Pushing is the hardest part of labor for me. All of the hours of contractions are hard but it is the kind of pain that just happens to you, there is nothing you can really do to avoid the pain but you just have to ride it out. Pushing, however, requires you to actively engage and choose the pain. It’s up to you and no one else to find strength within yourself and push your baby out of you. It is a feeling of pride and joy and pain and fear like nothing else in this life.. I spent most of it picturing Everett’s perfect cute little face, and even found myself chanting his name. I knew that if I kept him in my mind I would remember why all of this was so worth it. At one point Cory laughed and said, “Um, don’t you mean Graham.” I was in my own private moment at that point and didn’t even realize other people could hear me, and tried to explain that I knew who was coming out of me, thankyouverymuch. :)
It only took about half an hour of pushing and Graham was in my arms.
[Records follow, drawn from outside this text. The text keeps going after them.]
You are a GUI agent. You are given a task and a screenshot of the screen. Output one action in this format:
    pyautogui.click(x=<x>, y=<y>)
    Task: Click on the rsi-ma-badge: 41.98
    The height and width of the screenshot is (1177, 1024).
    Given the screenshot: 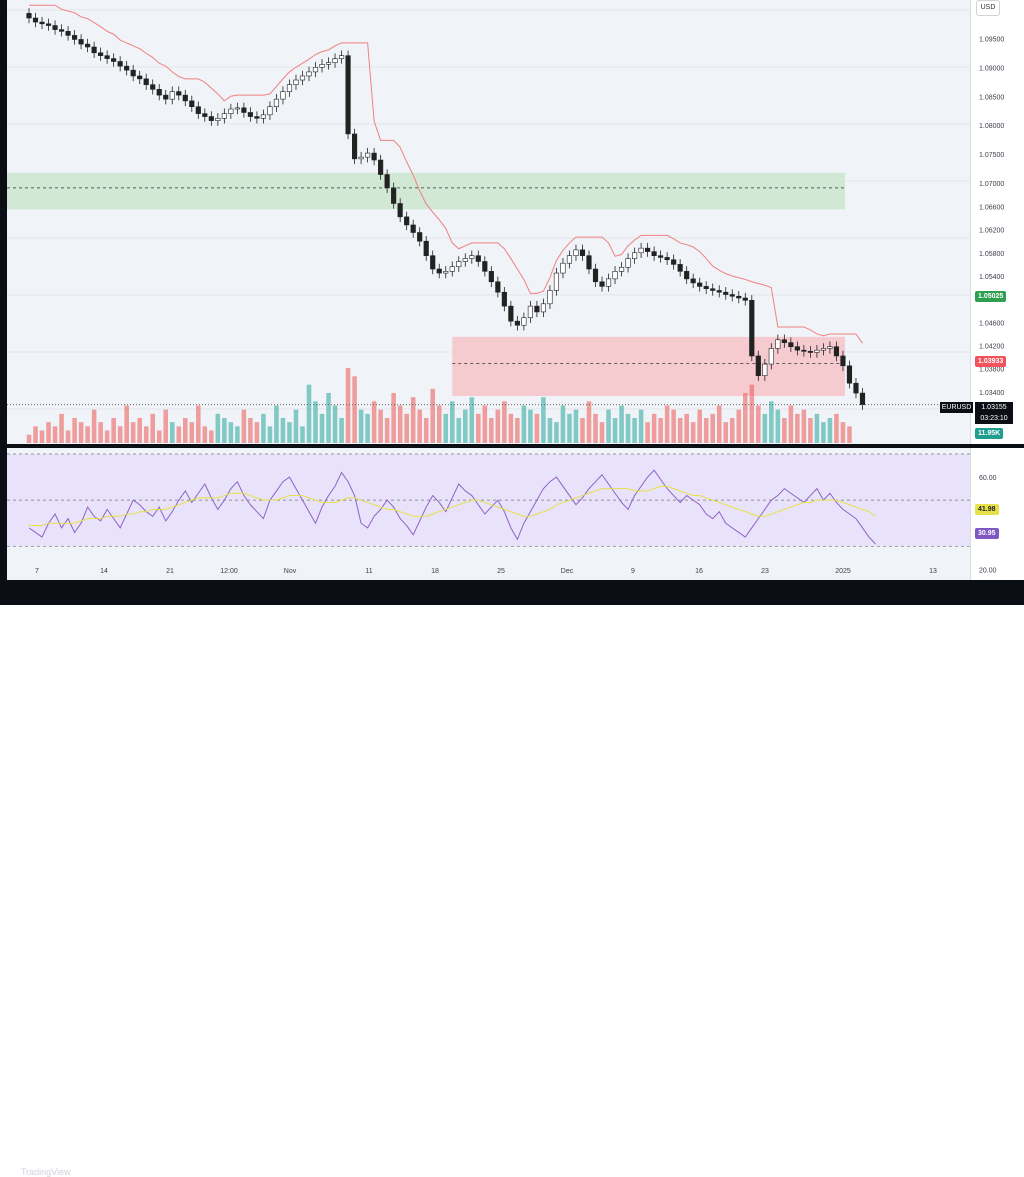 What is the action you would take?
    pyautogui.click(x=987, y=510)
    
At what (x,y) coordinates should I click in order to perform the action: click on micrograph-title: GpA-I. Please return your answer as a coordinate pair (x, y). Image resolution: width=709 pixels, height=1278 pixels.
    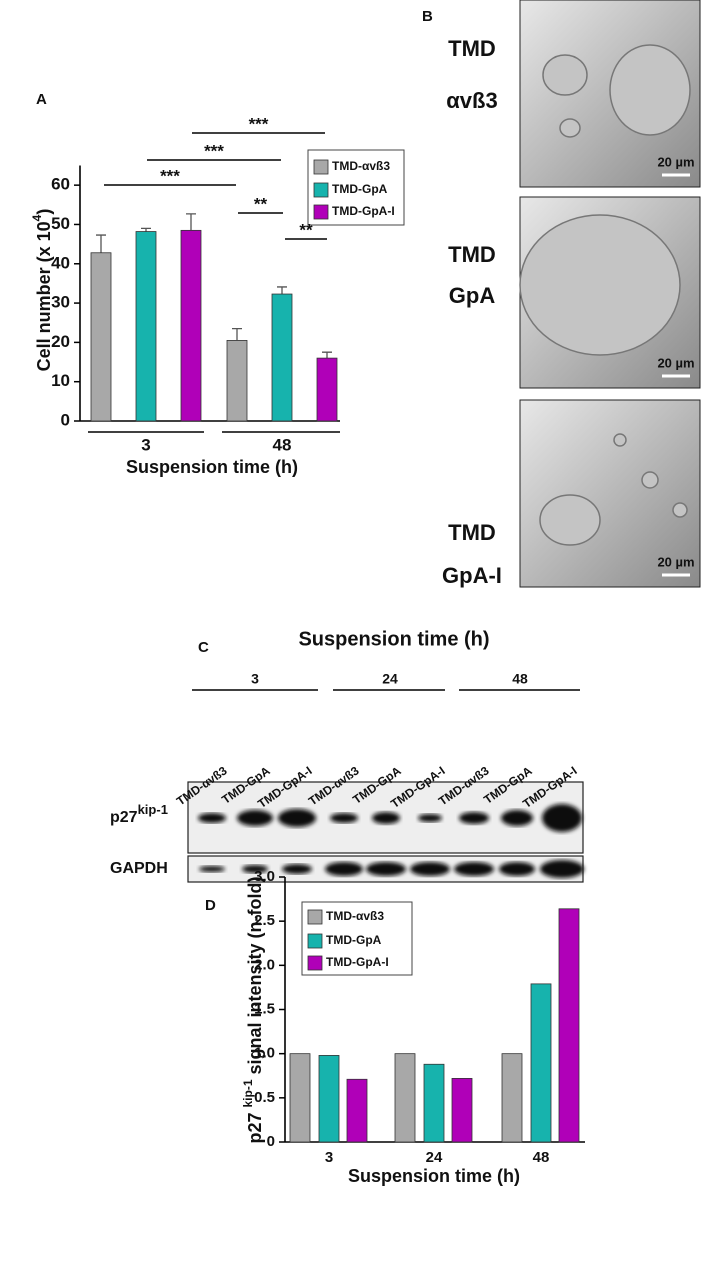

I just kept telling him I’m sorry that it was so awful and that I promise we never have to do it again. Him, of course, but me either. I knew in that one moment that our family was complete and he was the perfect period on a beautiful sentence that was waiting for him to be finished. I can’t explain what an amazing feeling it was to look around at the people in the room with us and I laid there with my brand new baby. Lynn, the woman that delivered both of my babies with such grace, kindness, and skill. My husband, who I can not imagine being a better partner to share this life with. Kelly, my best friend who I’ve known since 8th grade, who truly knows me and I her. And my mom, who stood there in shocked silence and admiration at the daughter she created creating life of her own.
I am so grateful that I got to deliver two healthy babies naturally and in such company. I am so grateful that I now get to be their mother for the rest of my life. God has truly blessed me with more in this world than I deserve, and at the end of all of this, that is the utmost gift. Him. Who gave us Himself in order that we might know and be with God. That gift being more than we could ever hope for, He also gives us the blessing of family here in this world along with the promise of eternity with Him in the next.